**Your task:** Check each line of the records below and collect those holding "button".

Source records:
•••
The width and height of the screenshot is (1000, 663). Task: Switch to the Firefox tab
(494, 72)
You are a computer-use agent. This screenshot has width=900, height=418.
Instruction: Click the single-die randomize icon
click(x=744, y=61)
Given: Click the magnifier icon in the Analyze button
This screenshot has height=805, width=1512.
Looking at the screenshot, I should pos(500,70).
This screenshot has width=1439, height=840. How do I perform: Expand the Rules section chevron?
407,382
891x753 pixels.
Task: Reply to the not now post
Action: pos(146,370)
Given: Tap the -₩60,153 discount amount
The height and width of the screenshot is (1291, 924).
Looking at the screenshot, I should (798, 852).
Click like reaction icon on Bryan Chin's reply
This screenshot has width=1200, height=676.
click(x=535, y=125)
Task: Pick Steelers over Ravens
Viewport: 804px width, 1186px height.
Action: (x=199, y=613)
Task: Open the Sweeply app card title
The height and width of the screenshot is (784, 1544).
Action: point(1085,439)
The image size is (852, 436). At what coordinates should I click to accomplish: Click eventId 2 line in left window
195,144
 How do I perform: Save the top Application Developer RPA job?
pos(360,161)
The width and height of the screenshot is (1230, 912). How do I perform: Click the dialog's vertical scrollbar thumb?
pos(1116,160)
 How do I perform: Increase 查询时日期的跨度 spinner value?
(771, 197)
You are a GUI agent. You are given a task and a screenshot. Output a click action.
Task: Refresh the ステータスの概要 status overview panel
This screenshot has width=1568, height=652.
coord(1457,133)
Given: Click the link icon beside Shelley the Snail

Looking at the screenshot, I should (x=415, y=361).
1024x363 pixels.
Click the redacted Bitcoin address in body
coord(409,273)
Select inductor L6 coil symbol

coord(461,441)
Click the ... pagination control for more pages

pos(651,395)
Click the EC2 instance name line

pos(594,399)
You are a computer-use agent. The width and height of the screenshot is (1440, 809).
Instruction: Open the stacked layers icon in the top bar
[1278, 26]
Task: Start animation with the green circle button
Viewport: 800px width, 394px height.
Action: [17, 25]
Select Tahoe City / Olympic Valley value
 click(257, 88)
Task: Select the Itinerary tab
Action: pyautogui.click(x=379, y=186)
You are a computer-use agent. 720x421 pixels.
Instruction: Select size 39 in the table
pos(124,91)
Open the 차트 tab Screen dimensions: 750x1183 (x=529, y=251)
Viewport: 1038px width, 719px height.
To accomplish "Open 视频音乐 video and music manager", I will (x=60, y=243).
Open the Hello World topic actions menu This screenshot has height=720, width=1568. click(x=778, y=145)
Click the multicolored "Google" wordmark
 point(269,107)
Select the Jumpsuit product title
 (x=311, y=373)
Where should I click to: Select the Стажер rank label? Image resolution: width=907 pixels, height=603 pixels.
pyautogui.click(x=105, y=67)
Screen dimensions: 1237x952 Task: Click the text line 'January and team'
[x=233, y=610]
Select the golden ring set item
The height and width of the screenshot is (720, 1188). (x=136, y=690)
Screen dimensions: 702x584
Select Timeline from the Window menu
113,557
•••
**The answer:**
Given: Click the magnifier icon in the Analyze button
Task: Start animation with the green circle button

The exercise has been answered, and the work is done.